Quoted text:
'''

The Great California Almond Pollination
Beehives are spread out along rows of blooming almond trees. (Photo: Emmett Fitzgerald)
Eighty percent of the world’s almond supply is grown in California’s Central Valley. Those nut trees need a lot of water and also honeybees to pollinate the blossoms. Living on Earth’s Emmett Fitzgerald visits the orchards with an almond farmer and a migratory beekeeper who have been working together for over 30 years.
CURWOOD: The Central Valley of California could still use more water, but there was enough to cause thousands of acres of irrigated almond orchards to burst into flower for a couple of weeks in February. And with the blossoms came the beekeepers and their insects. Living on Earth’s Emmett FitzGerald took a road trip.
FITZGERALD: Joe Del Bosque and I are driving through the San Joaquin Valley. He’s an almond farmer, and he owns several plots of land scattered around this area.
DEL BOSQUE: I’m not one of those fortunate guys who you know when I came into farming my father had a big farm and just said you’re the new owner. I had to come in and I had to buy parcels and I bought one here and there.
FITZGERALD: In fact Joe’s parents were migrant farmworkers from Mexico who eventually settled in the San Joaquin valley. Joe worked as a supervisor on farms for years before deciding to go out on his own. He started off with melons and cotton.
DEL BOSQUE: But after I made money on melons and cotton then I had enough to start investing in these crops.
FITZGERALD: He points to the almond trees on either side of the truck covered in foamy white blossoms.
DEL BOSQUE: You put in a chunk of money to buy trees, buy the drip system, and then you have to wait about four years to get money back.
FITZGERALD: Now Joe has about 660 acres of almonds, and so far, that investment has paid off well. The Central Valley has a perfect climate for almonds, but they need a lot of help. The trees require irrigation 12 months out of the year, which turned them into something a drought villain in many people’s eyes. And during this crucial flowering period, they also need a lot of honeybees.
DEL BOSQUE: A lot of crops won’t even make fruit without bees. So our almonds, our melons, those have to be pollinated by bees, they can’t pollinate themselves.
FITZGERALD: And that’s where Rosemary Grissom comes in.
DEL BOSQUE: Hopefully this is Rosemary. It is!

'''

Stated task a: According to the almond pollination text, what share of the world's almond supply is grown in California's Central Valley?

Stored records:
'''

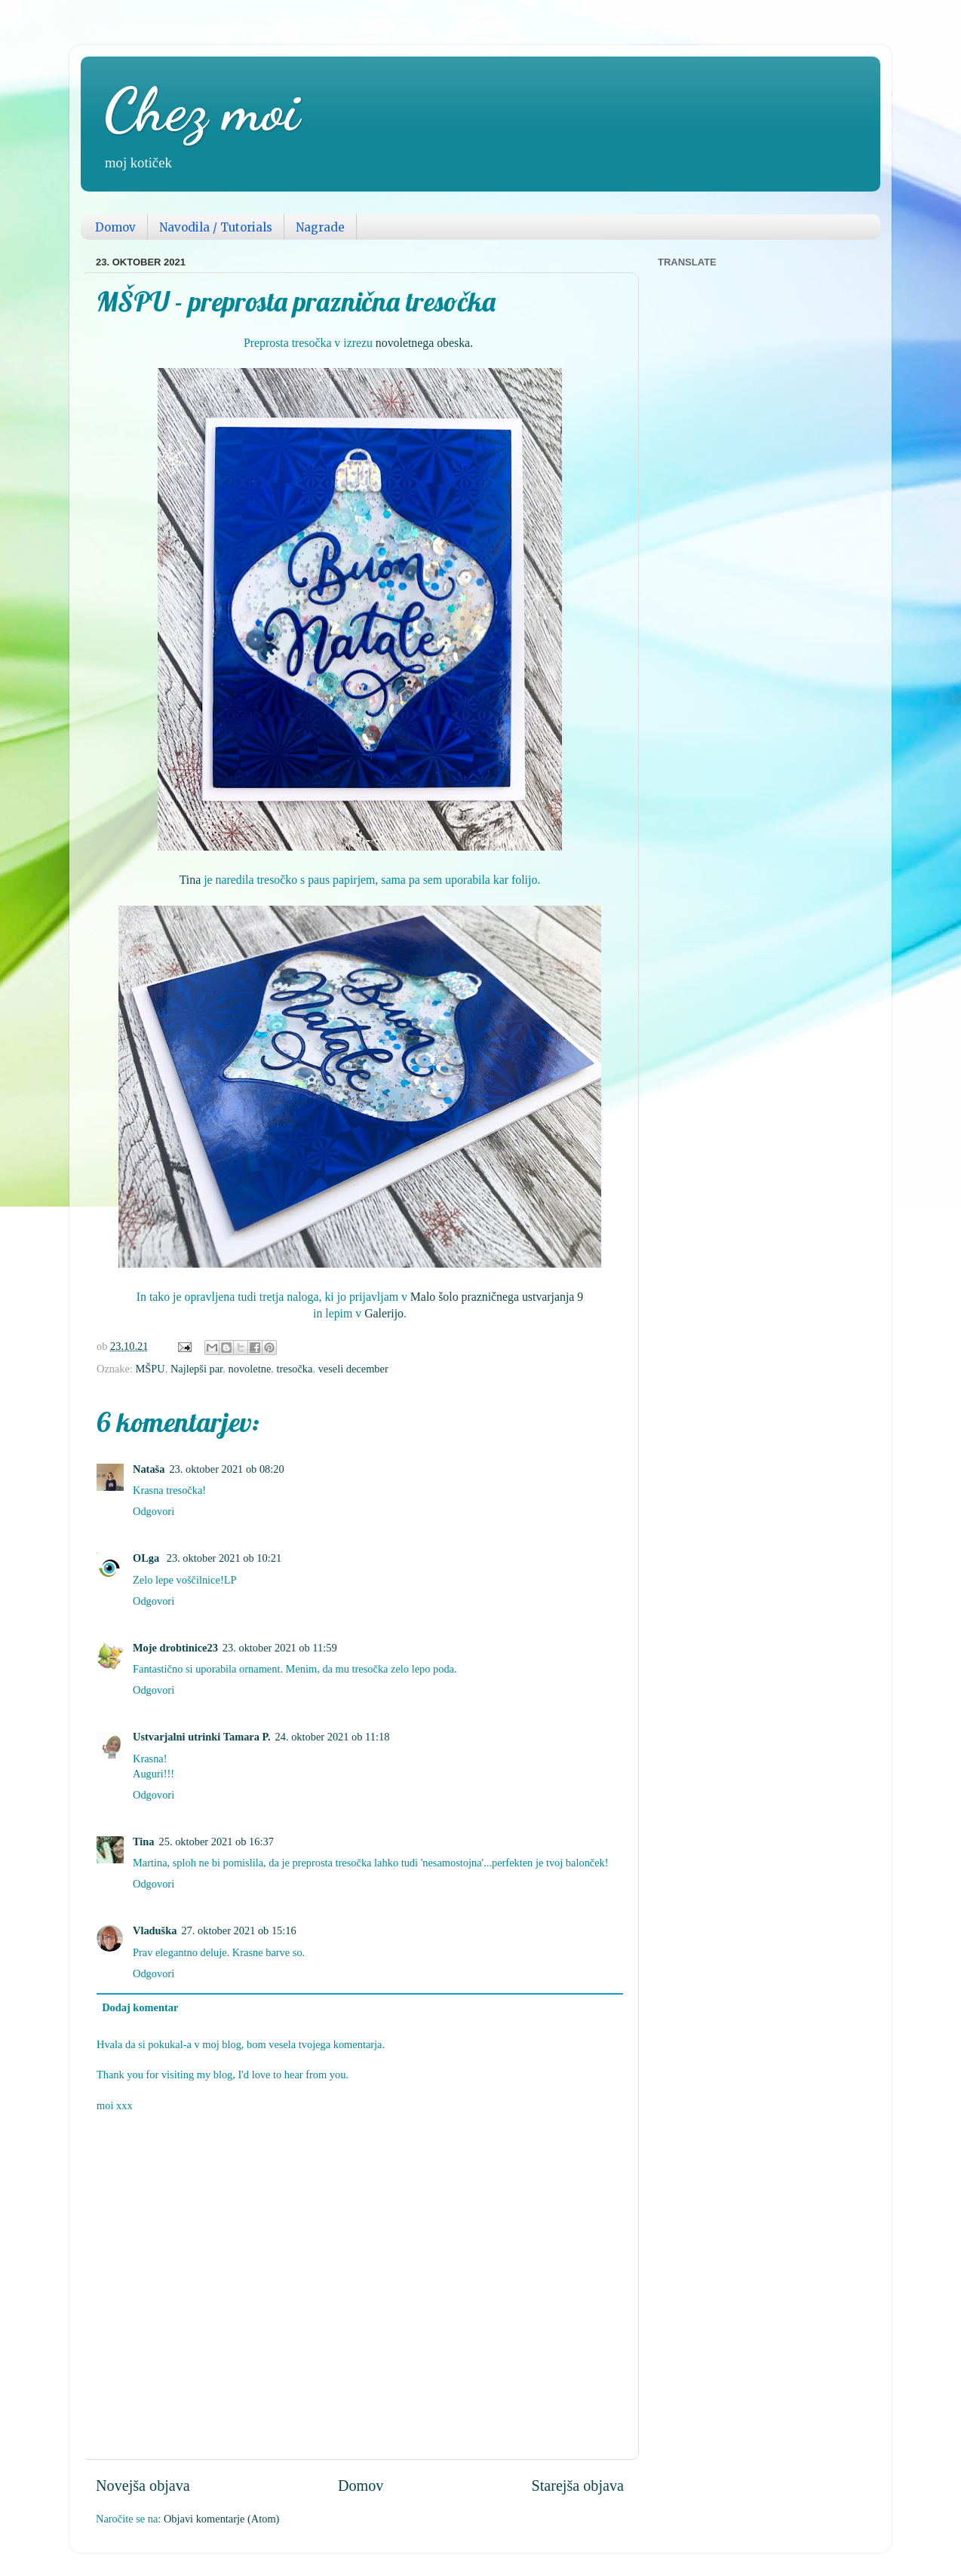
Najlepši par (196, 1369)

'''
'''

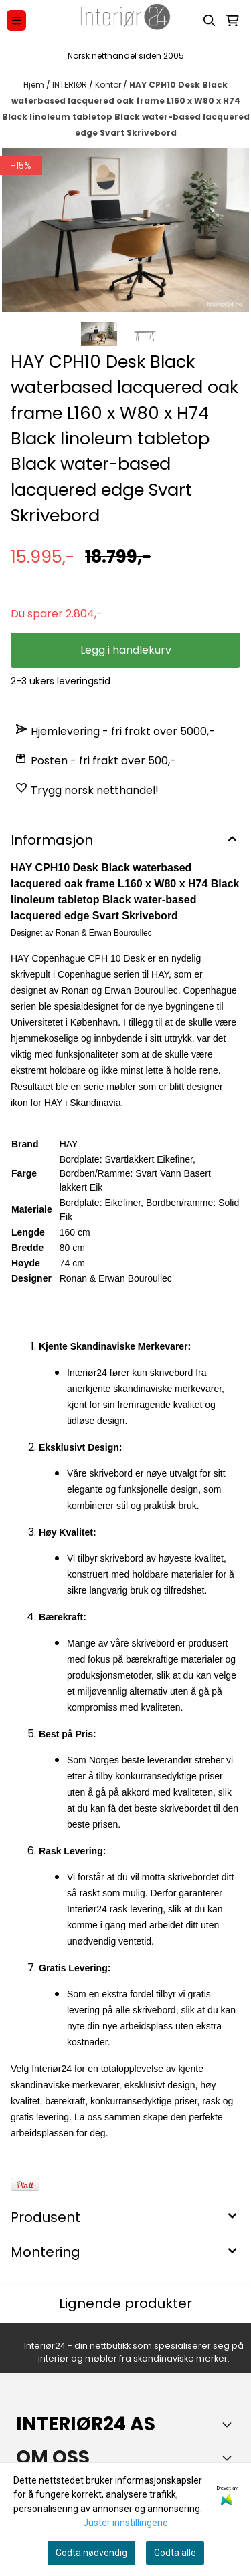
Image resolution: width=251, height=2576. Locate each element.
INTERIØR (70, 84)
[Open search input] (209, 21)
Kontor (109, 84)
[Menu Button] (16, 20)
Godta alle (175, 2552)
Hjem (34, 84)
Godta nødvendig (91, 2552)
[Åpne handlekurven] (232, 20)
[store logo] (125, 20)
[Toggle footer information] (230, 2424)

'''

Stated task b: Rewrite the entries from the line holding "Image resolution: width=251, height=2576." through the line holding "[Toggle footer information] (230, 2424)", inclusive, switching "Kontor" to "Soverom" and leaving everything else unchanged.

Worked answer a: Eighty percent.

Worked answer b:
Image resolution: width=251, height=2576. Locate each element.
INTERIØR (70, 84)
[Open search input] (209, 21)
Soverom (109, 84)
[Menu Button] (16, 20)
Godta alle (175, 2552)
Hjem (34, 84)
Godta nødvendig (91, 2552)
[Åpne handlekurven] (232, 20)
[store logo] (125, 20)
[Toggle footer information] (230, 2424)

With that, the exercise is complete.